### Your instructions:
If an entry holds a picture, skip the picture but copy everything else exactly.

----

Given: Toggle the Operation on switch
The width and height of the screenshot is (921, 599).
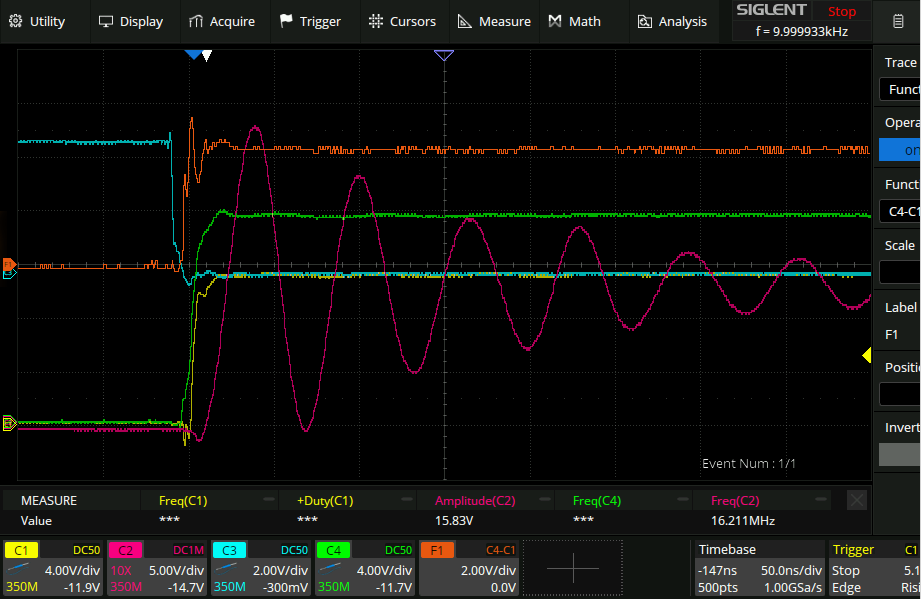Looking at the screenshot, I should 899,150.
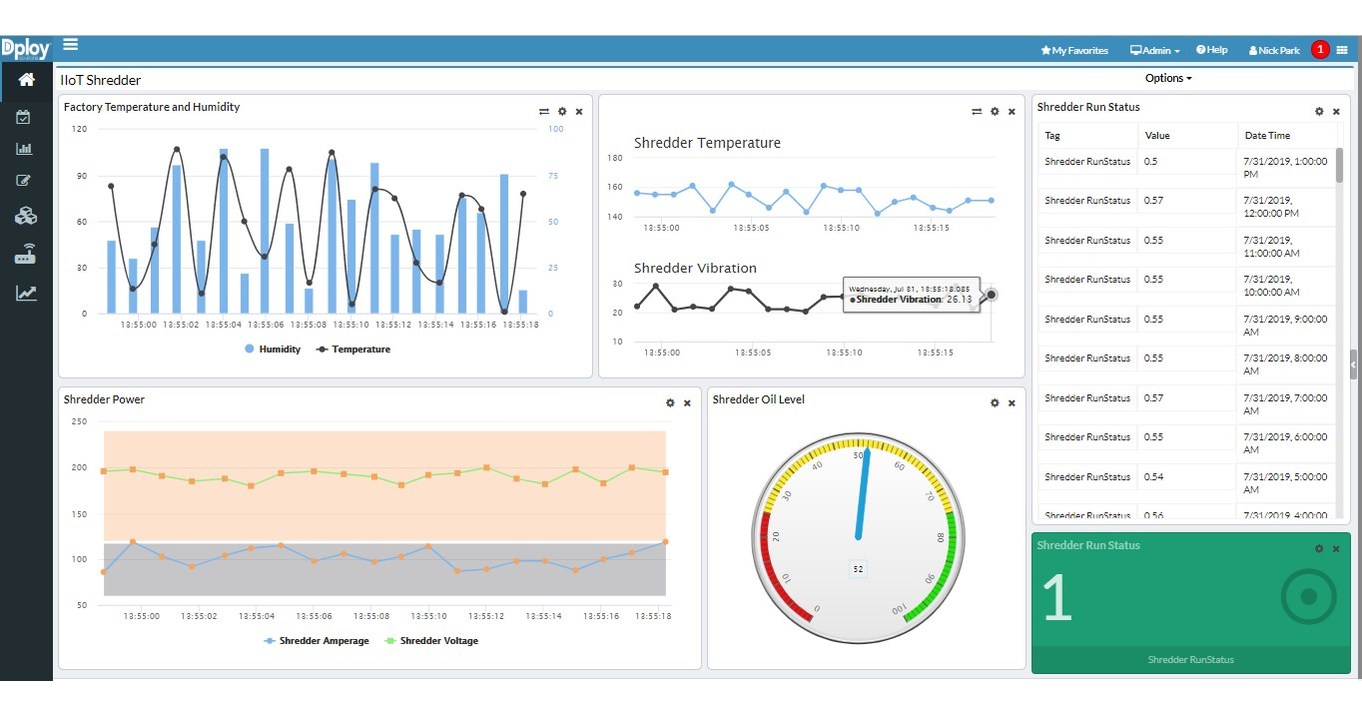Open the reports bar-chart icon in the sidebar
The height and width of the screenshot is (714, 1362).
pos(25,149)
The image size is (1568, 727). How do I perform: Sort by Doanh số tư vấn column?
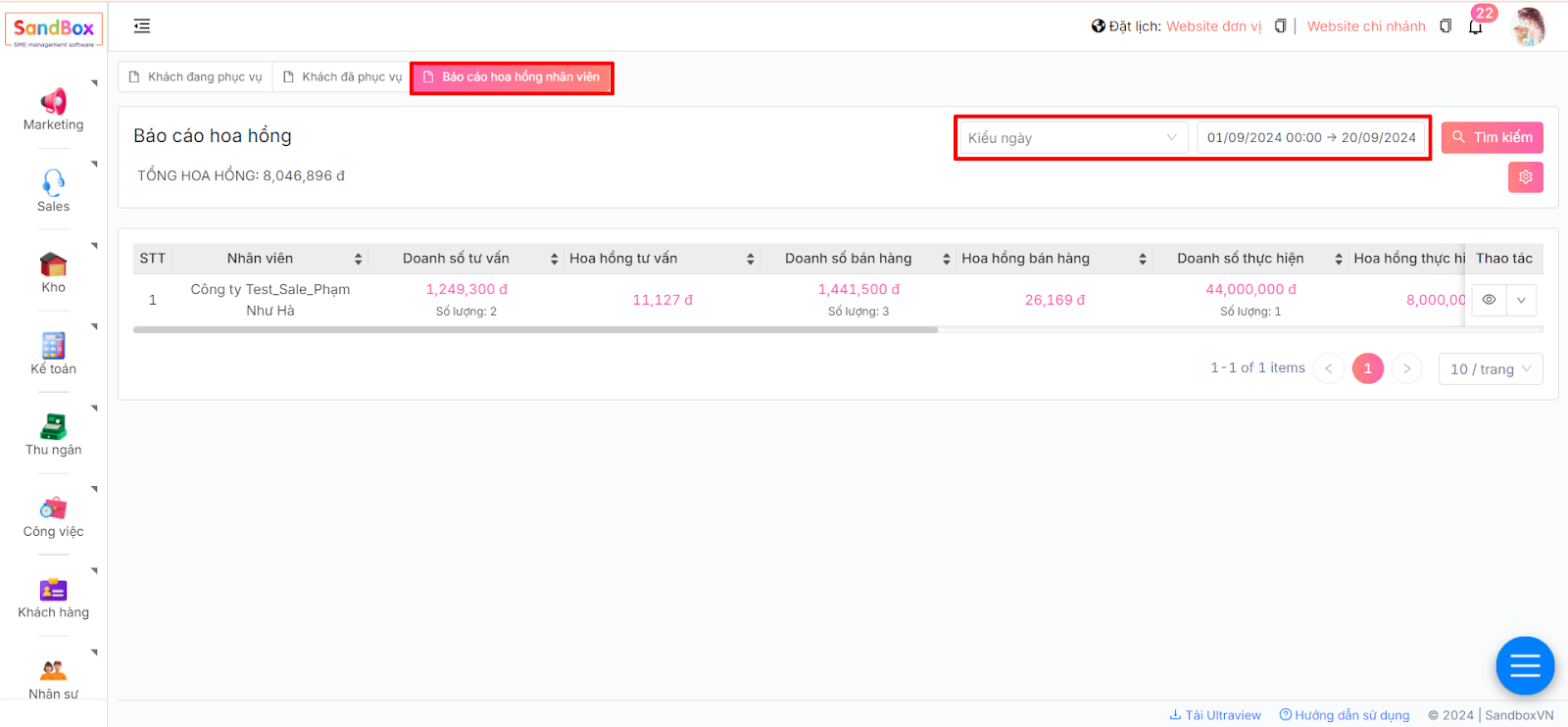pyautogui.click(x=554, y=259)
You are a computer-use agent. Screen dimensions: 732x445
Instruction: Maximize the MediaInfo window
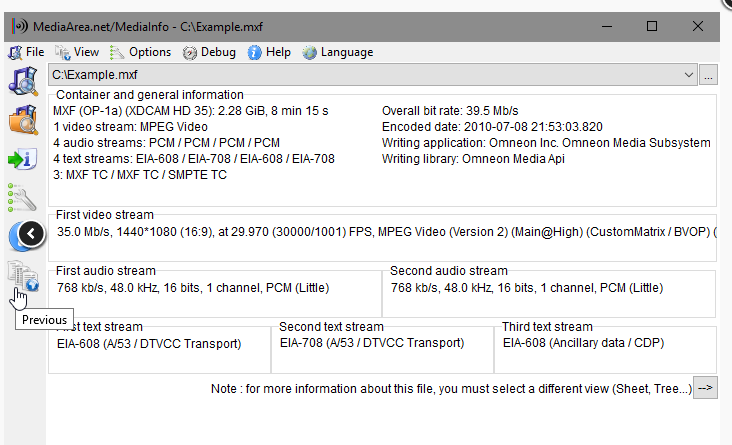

----

### Solved exercise:
Given: Toggle the Operation on switch
The width and height of the screenshot is (921, 599).
Looking at the screenshot, I should 899,150.
Open the reports bar-chart icon in the sidebar
The height and width of the screenshot is (714, 1362).
pos(25,149)
The image size is (1568, 727). How do I perform: Sort by Doanh số tư vấn column?
pyautogui.click(x=554, y=259)
You are a computer-use agent. Screen dimensions: 732x445
Instruction: Maximize the MediaInfo window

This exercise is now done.